In a message dated 12/2/1999 9:50:31 AM EST, firstname.lastname@example.org writes:
<< I'm not so sure. In many ways we fool ourselves into thinking that that
For example, consider "limerence", or the feeling of being in love. In this
state, people think their current love is by far the most important thing in
life, and are confident this feeling will last for a long time. But in fact
values are the ones others would approve of, and are not very aware of the degree to which our values are otherwise, and of how functional those other values are.
For example, consider "limerence", or the feeling of being in love. In this state, people think their current love is by far the most important thing in life, and are confident this feeling will last for a long time. But in factthey don't actually change that much in their life for their love, and the feeling passes much more quickly than they expect.>>
I may be wrong, but to me this sounds like the Western ideal of "romantic love". Romance is important to me, I enjoy it and want to keep it for a long time. Also my wife is important to me, and I want to keep her for a long time. While the love I have for my wife comes in many different layers, and is one of the most important things in my life, it is not all consuming, nor would I wish it to be. As in all aspects of my life, I seek a healthy balance that will be of benefit to me and my family. You are right in that romance can quickly fade; that is why it must be constantly renewed and reinvented. Mostly, it is a matter of being thoughtful and creative, both of which I consider traits I already possess, and both of which I use for more than just wooing my wife.

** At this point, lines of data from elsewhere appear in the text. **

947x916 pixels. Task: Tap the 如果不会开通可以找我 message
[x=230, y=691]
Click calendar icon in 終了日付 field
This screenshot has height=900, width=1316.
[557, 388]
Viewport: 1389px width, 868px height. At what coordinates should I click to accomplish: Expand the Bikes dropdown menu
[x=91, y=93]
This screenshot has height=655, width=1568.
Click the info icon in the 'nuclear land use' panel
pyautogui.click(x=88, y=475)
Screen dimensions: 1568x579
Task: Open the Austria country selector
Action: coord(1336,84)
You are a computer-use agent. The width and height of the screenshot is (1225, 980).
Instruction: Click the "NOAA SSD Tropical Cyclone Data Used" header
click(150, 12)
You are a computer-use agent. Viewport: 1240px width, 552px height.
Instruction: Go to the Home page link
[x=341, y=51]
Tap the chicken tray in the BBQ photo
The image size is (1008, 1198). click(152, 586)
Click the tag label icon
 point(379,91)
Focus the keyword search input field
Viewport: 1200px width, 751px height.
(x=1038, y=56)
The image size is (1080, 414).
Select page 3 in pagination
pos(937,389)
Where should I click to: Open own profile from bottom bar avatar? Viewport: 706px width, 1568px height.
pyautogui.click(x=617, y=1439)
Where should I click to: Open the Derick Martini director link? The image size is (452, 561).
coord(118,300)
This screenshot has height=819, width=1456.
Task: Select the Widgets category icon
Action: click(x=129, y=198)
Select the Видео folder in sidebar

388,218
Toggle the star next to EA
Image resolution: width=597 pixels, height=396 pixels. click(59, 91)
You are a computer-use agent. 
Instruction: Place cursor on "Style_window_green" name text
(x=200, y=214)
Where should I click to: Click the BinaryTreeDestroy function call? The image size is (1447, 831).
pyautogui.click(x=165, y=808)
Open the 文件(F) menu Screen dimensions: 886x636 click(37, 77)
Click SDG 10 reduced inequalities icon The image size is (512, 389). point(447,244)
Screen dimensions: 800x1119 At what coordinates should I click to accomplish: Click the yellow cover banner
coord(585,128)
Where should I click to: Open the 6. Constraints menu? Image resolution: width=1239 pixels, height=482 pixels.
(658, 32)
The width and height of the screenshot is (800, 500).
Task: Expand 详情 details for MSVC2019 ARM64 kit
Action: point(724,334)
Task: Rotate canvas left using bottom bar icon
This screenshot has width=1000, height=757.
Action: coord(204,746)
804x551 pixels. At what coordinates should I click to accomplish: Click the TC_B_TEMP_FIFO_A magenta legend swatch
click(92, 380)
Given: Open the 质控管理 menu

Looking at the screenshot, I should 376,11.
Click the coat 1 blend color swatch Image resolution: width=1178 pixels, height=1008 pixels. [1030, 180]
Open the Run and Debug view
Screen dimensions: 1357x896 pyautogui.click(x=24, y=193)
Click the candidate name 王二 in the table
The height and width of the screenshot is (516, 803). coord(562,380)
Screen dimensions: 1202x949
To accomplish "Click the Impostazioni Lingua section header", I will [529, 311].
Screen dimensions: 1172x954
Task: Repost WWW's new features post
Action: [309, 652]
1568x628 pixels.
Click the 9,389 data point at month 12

I think in unhealthy relationships this model has some validity. But there is also the matter of commitment; I am not fooling myself into staying but making a long term decision to be an active, true partner to my wife, as she has made with me. We both know there will be times of trouble, and disagreement, but we have decided that we are worth standing beside through it all. It is a commitment to grow together, not try to freeze our development to one point in time, which really would be fooling ourselves.
<<In the future, all sorts of trouble will come from people who fall in love and then change themselves to stay in that state of mind, forever writing love poems, using pet names, and sacrificing all for their partner, even when that partner did not so change themselves and have passed on to other relationship stages (including goodbye).>>
You describe an inequitable relationship, which I would consider unhealthy. Now, I don't have much of a problem with writing love poems forever (as long as they serve the purpose of communicating my feelings to my wife), nor using pet names (they are an expression of intimacy and the personal bond between people; besides, they're great for sickening single people<eg>), but sacrificing "all" is a different issue. What would "all" entail? I would do a great deal to make my wife happy, but I would not do anything I considered wrong or evil, and I would not change myself to consider whatever my wife wants as right. We should act as checks on one another, not be simple automata in servitude one to the other.
<<Similarly, great trouble will come from people making themselves actually be more like the loyal, fearless, upbeat, compassionate, exciting, etc. person they think they are, and want to become even more. By not realizing how functional it is to often have the opposite of these characteristics, they will become substantially less functional.>>
I think the problem with this is that it is too simple a way to change things, just by increasing traits. Loyalty is a great trait to have, but it must be constructed in a way as to have a loyal way of disagreeing. Fearlessness is never a quality I would aspire to, but rather courage; the ability to do what is necessary despite one's fears. Fear should remain as a warning, not a master. Upbeat is a good one to culture for most occasions, but you should be able to be somber when the occasion calls for it. Compassion you can never have too much of, but that doesn't mean it should be the absolute arbiter of your actions. Sometimes, people must face the consequences of their actions; what you really need is the wisdom to know which time is which. Exciting is an interesting trait that I hadn't even thought of; I'll have to think about it. Again, the bottom line is balance; setting up a homeostatic community of traits and emotions that will best serve yourself and those around you. This is why I am more interested in fine tuning my current personality than totally rewiring it; I know what I have works pretty well.
<<So I am selfish, but like most people I want to think of myself as compassionate, and so in that sense I want to want to care. But realizing the above problem, I don't want to want to care as much. (So Hal, is that a good example of W3? :-)>>
I want to care as much as I can, both about myself and others. Why do the two have to be mutually exclusive? There is nothing wrong with caring, but it must be balanced with a realistic assessment of what is possible or even desirable to do about our compassion at any given time. I don't let it eat me up when I can't cure the world's pain, instead I'm happy about doing what I can, and working towards increasing that ability. I would rather want to be able to do and care more than want to not want to care so much. I suppose this is because I do not find caring an intrinsically harmful desire.
One thing I would change about myself is my desire to procrastinate; I want to not want to delay (except my desire to put off death, I'll keep that as my ultimate act of procrastination<g>). Even though procrastination has been a long part of my personal history, I find it overall maladaptive and am working all the time to improve it.